Plants
Japanese Kerria
Kerria japonica · Rosaceae
Kerria is the uncomplicated yellow-maker of spring: in April and May, bright yellow flowers — densely doubled pompons in the popular cultivar „Pleniflora“ — line the cane-like shoots, which stay green even in winter. It grows in sun or shade, in almost any soil, and forgives just about every care mistake. Only its suckers deserve to be known before planting.

- Light
- Sun to light shade — one of the most shade-tolerant spring bloomers.
- Watering
- Undemanding; water only young plants and containers regularly.
- Care level
- Easy
- Botanical
- Kerria japonica
Two forms define the picture: the wild type with single, buttercup-like bowl flowers — hence the German name — and the widespread double cultivar „Pleniflora“ with perfectly round pompon blooms, which grows noticeably taller and often shows a second flush in summer. There is also the white-variegated „Picta“ with pale-edged foliage for shady corners.
Its greatest strength is tolerance of position: kerria flowers reliably even in semi-shade and light shade, where forsythia has long since gone on strike. In blazing sun, however, the yellow blooms fade faster — a spot out of direct sun noticeably extends the flowering period. It makes hardly any demands on soil as long as it is not permanently wet.

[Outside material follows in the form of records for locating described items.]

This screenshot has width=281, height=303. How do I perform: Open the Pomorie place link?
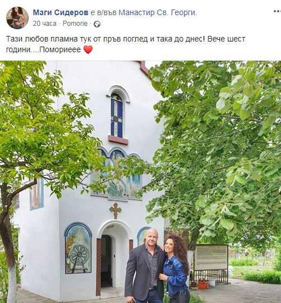(75, 24)
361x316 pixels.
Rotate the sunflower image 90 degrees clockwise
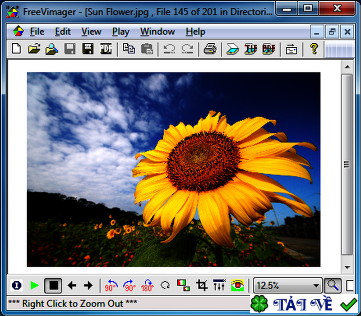point(128,285)
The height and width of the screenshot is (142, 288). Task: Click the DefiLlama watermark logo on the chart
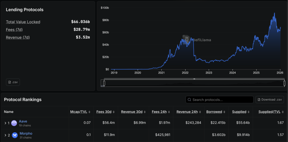point(187,39)
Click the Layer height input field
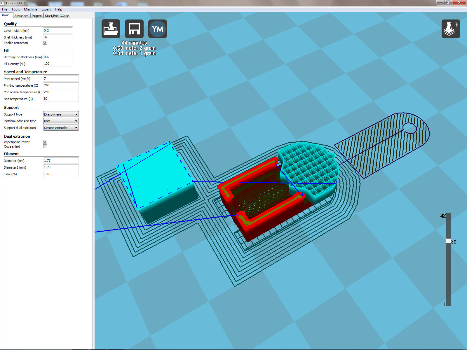The width and height of the screenshot is (467, 350). [57, 30]
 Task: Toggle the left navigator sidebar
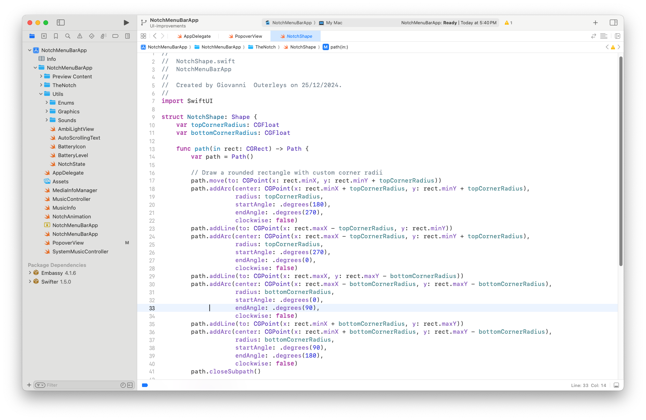[61, 23]
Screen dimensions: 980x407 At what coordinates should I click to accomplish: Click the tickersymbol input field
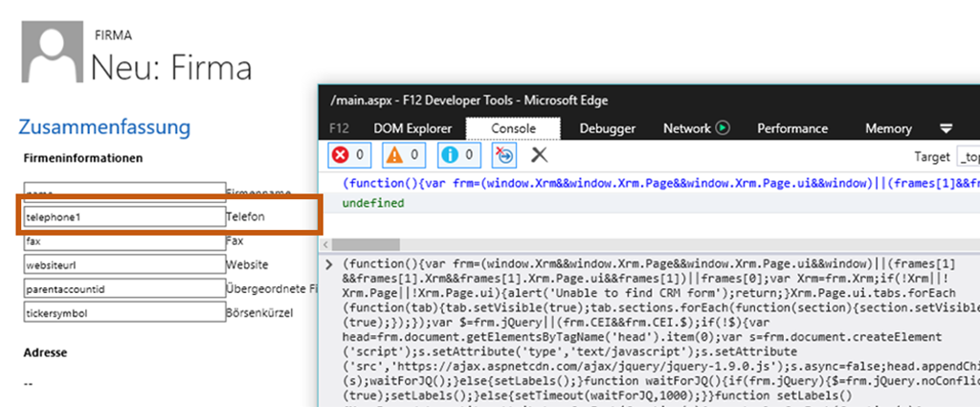point(124,312)
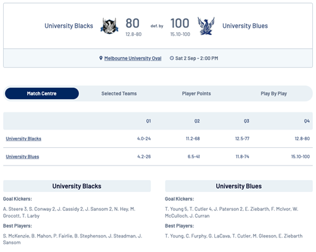This screenshot has height=252, width=316.
Task: Click the University Blacks section heading
Action: click(77, 186)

Important to know: kerria spreads by underground suckers and forms dense thickets over the years. In a naturalistic garden and under trees that is exactly what you want — as a space filler and shelter for birds. In a tidy border, though, plan a root barrier or consistently sever surplus suckers.
Pruning is simple: straight after flowering, shorten spent shoots by about a third and remove old, worn-out canes near the ground — the shrub willingly renews itself from the base. Even a complete cutback to knee height is taken in its stride. The green canes are an ornament in winter too, especially in front of walls and evergreen hedges.
In combination, the bright yellow works best with blue and white: forget-me-nots, hyacinths and tulips at the shrub's feet make a classic spring picture. In the vase, cut flowering branches last a few days and — like forsythia — can be forced indoors from late February.
Is Japanese Kerria toxic to children and pets?
- Children
- Non-toxic
- Cats
- Non-toxic
- Dogs
- Non-toxic
Kerria is considered non-toxic to cats, dogs and children — unlike true ranunculus, with which it shares only the flower shape. Eating plant parts is still not advised as a matter of principle.
Overview: toxic & non-toxic plants for cats, dogs and children
Care
- 01Sunny to semi-shaded position; out of direct sun the flowers last longer.
- 02Any ordinary garden soil; just avoid permanent wetness.
- 03Prune straight after flowering, removing old canes near the ground.
- 04Keep an eye on suckers — install a root barrier in borders or sever them regularly.
- 05Water in prolonged drought, otherwise very undemanding.
- 06Rejuvenation is possible at any time; the shrub readily regrows from the base.
Frequently asked
- Is Japanese kerria toxic?
- No, Kerria japonica is considered non-toxic to people, dogs and cats. It should not be confused with true ranunculus (Ranunculus), which as buttercups are poisonous — despite the name, kerria belongs to the rose family.
- Does kerria flower in shade?
- Yes, that is its speciality: kerria flowers reliably even in semi-shade and light shade — noticeably better than forsythia, for instance. In full sun it blooms most densely, but the yellow flowers bleach faster there. A bright spot out of direct sun is often the best compromise.
- How do I stop kerria suckers?
- Most reliably with an HDPE root barrier sunk about 40 to 50 centimetres deep at planting time. With established plants, the only remedy is consistently severing the suckers with a spade once or twice a year. In a naturalistic garden you can also deliberately allow the spread — as dense bird shelter, kerria is valuable.
- Why are my kerria canes turning brown?
- Individual dying canes are normal for kerria — the shoots live only a few years and are replaced from the base. Simply cut brown canes out near the ground. Widespread dieback, however, points to waterlogging or, in rare cases, a fungal blight; then remove affected canes and improve drainage.